Чтобы понять значение этого «социального эксперимента», нужно вспомнить, каким могучим орудием в руках монархической власти были пытки, казни и конфискации, когда при любой смене правителя все замирало в мучительном ожидании – кого? куда? Только ли в ссылку, или на дыбу, или на плаху?
И вот появилась в России группа людей, защищенных от насилия со стороны власти, – как бы особый островок независимости, человеческого достоинства в море насилия и унижения, некое равенство в мире резких социальных градаций и острых социальных конфликтов.
К каждому депутату окружающие должны были обращаться «господин депутат»; да-да, и к мужику тоже.
Чтобы депутата можно было бы отличить от других, ему вручался золотой жетон (такие можно увидеть теперь в музее), «дабы потомки узнать могли, какому великому делу они участниками были». Дворянину разрешалось включить этот знак в свой герб.
Равенство депутатов означало для одних, особенно крестьян, небывалое повышение по социальной лестнице, во всяком случае, психологически; для других, особенно для вельмож, как бы некое понижение, во всяком случае, ощущение некоего социального дискомфорта от подобного соседства с простолюдинами. Прекрасно понимая, насколько возможны тут конфликты, императрица в особом «Обряде», приложенном к Наказу, да и в самом Наказе не раз повторяет, что заседания комиссии должны проходить в тишине и спокойствии, а депутаты должны быть учтивы друг с другом. И не случайно введена в «Обряд» статья: «Если депутат депутата обидит во время собрания и прения о делах, бранию или иным непристойным образом, то депутаты пенею накажут виновного по своему рассмотрению, или выключением из собрания на время, или и вовсе». Вряд ли предполагалось, что крестьянские депутаты станут оскорблять и поносить дворянских, опасность, конечно, исходила от дворян.
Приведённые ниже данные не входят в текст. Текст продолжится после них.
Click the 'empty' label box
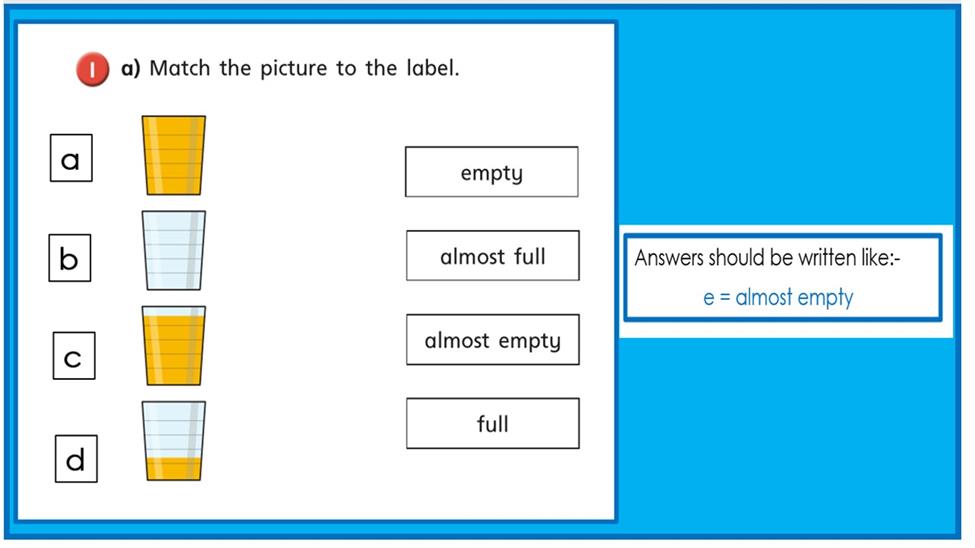 (x=492, y=172)
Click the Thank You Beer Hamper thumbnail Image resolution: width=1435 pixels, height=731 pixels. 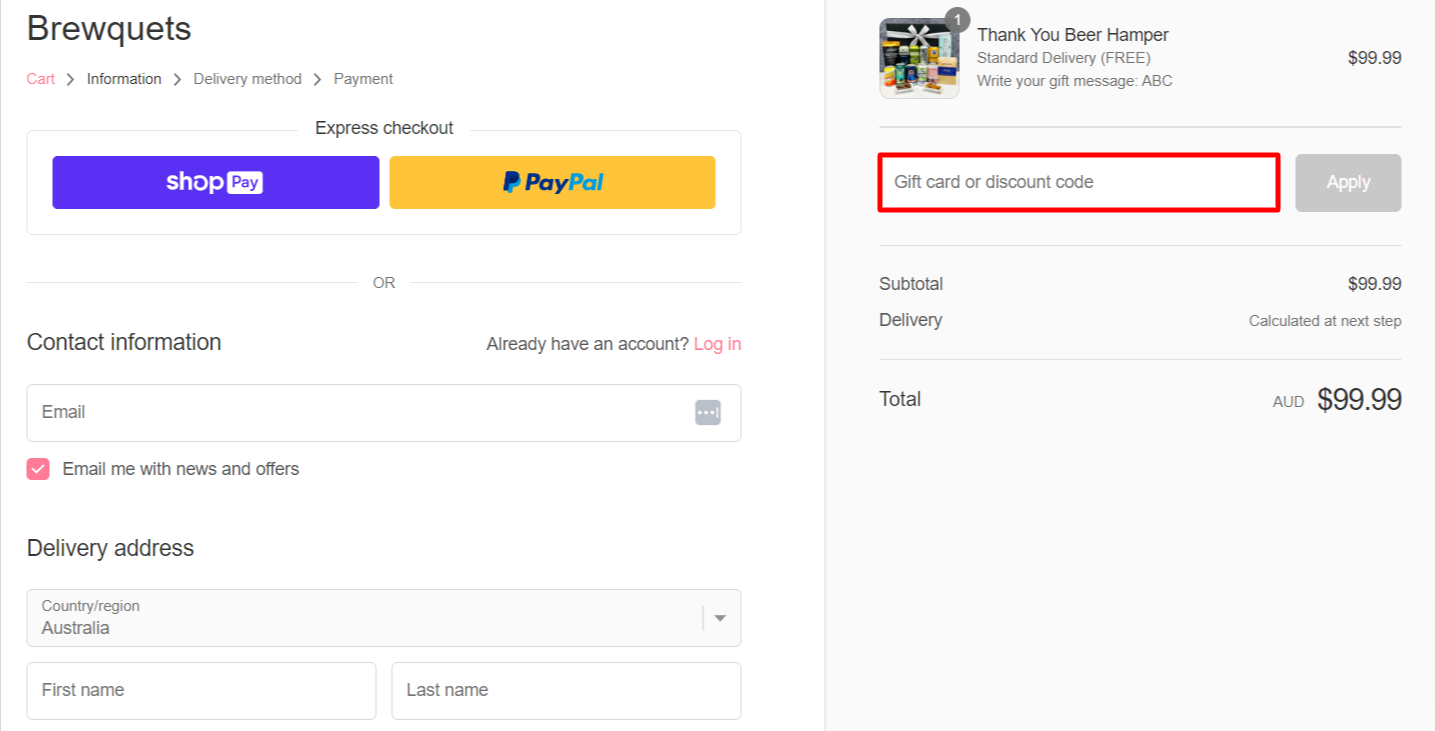(918, 58)

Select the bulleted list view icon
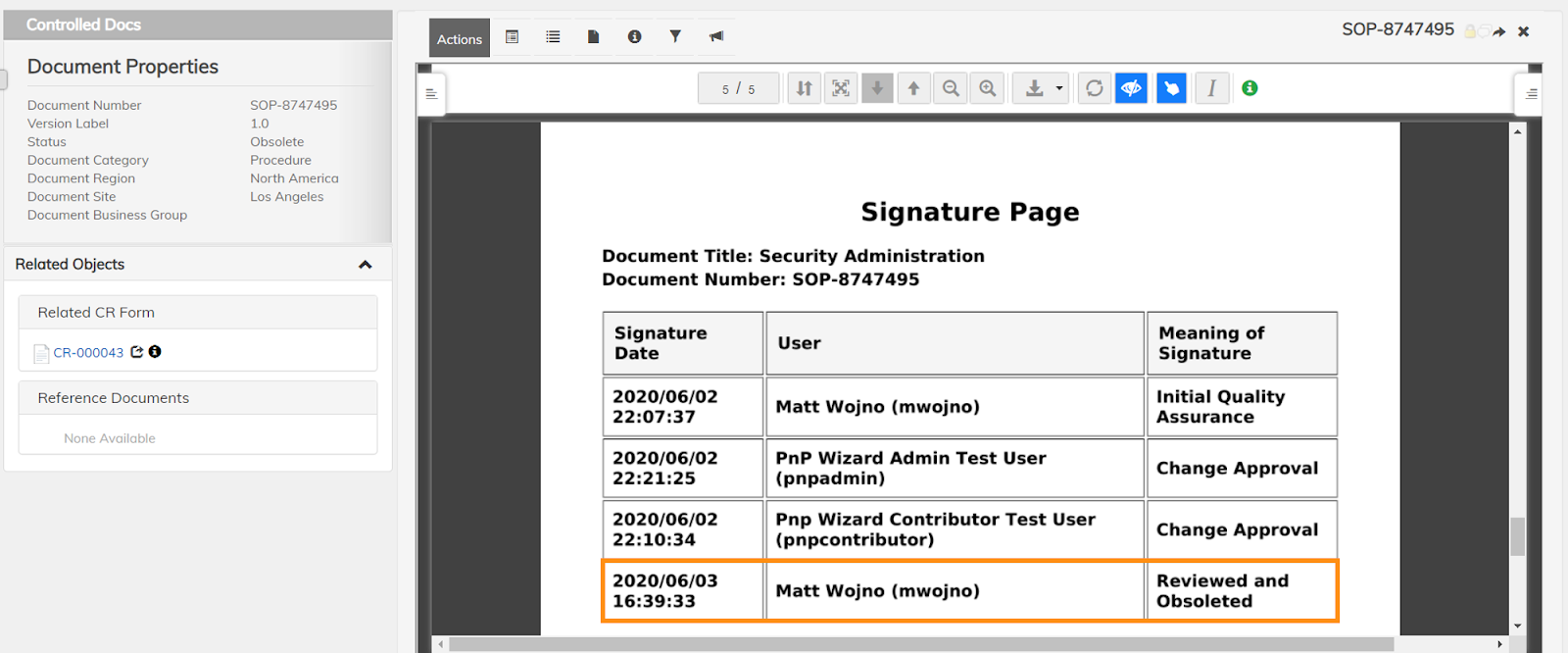click(x=553, y=36)
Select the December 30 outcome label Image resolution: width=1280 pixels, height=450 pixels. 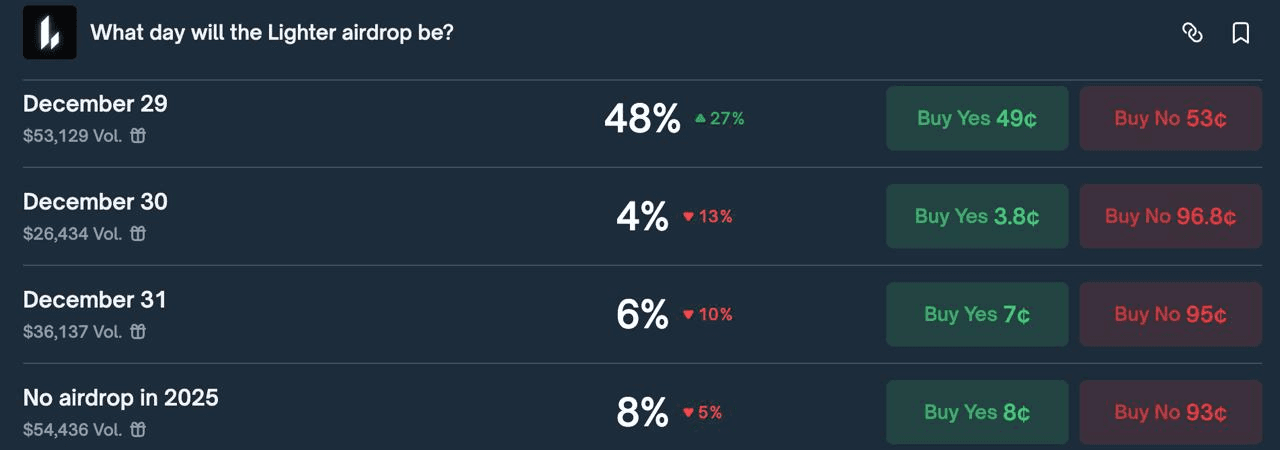coord(95,202)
Но ведь в России уже существовали законы – страшные законы рабства. Это были не теоретические, а реальные, непреложные законы, обладающие могучими корнями в экономике, социальном устройстве, общественном сознаний (в том числе и в системе нравственных представлений – эту чудовищную безнравственность оправдывали на разные лады), писаные и неписаные, существующие и в Уложении, и в указах, и в обычаях, и в головах. Да к тому же еще – когда? В великолепный век Просвещения, век торжества разума, когда были провозглашены великие идеи свободы и равенства, русские мужики жили в самом диком рабстве, ничем не отличавшемся от плантаторского, когда людей открыто, не таясь и не стыдясь, приравнивали к скоту (и разве что продавали подороже, зато так же, как и скот, – поодиночке). Мы вправе были бы ждать, что Екатерина будет говорить об этом с той же горячностью, что и о проблемах права.
А в Наказе нет главы о крестьянстве. Есть главы «О дворянстве», «О среднем роде людей», «О городах» – главы о крестьянах в Наказе нет. Значит ли это, что царицу крестьянский вопрос перестал интересовать? Напротив, это значит, что он ее интересовал слишком сильно.
Екатерина сочиняла Наказ два года (1765-й и 1766-й), никому не показывала. «Я не хотела помощников в этом деле, – писала она г-же Жоффрен, – опасаясь, что каждый из них стал бы действовать в своем направлении, а здесь следует провести единую нить и крепко за нее держаться». Но затем, «преуспев в сей работе довольно, – продолжает она, – начала казать по частям, всякому по его вкусу, статьи, мною заготовленные, людям разным, и между прочим князю Орлову и графу Никите Панину. Сей последний мне сказал: «Се sont des axiomes а renverser des murailles» (эти аксиомы способны разрушить стены).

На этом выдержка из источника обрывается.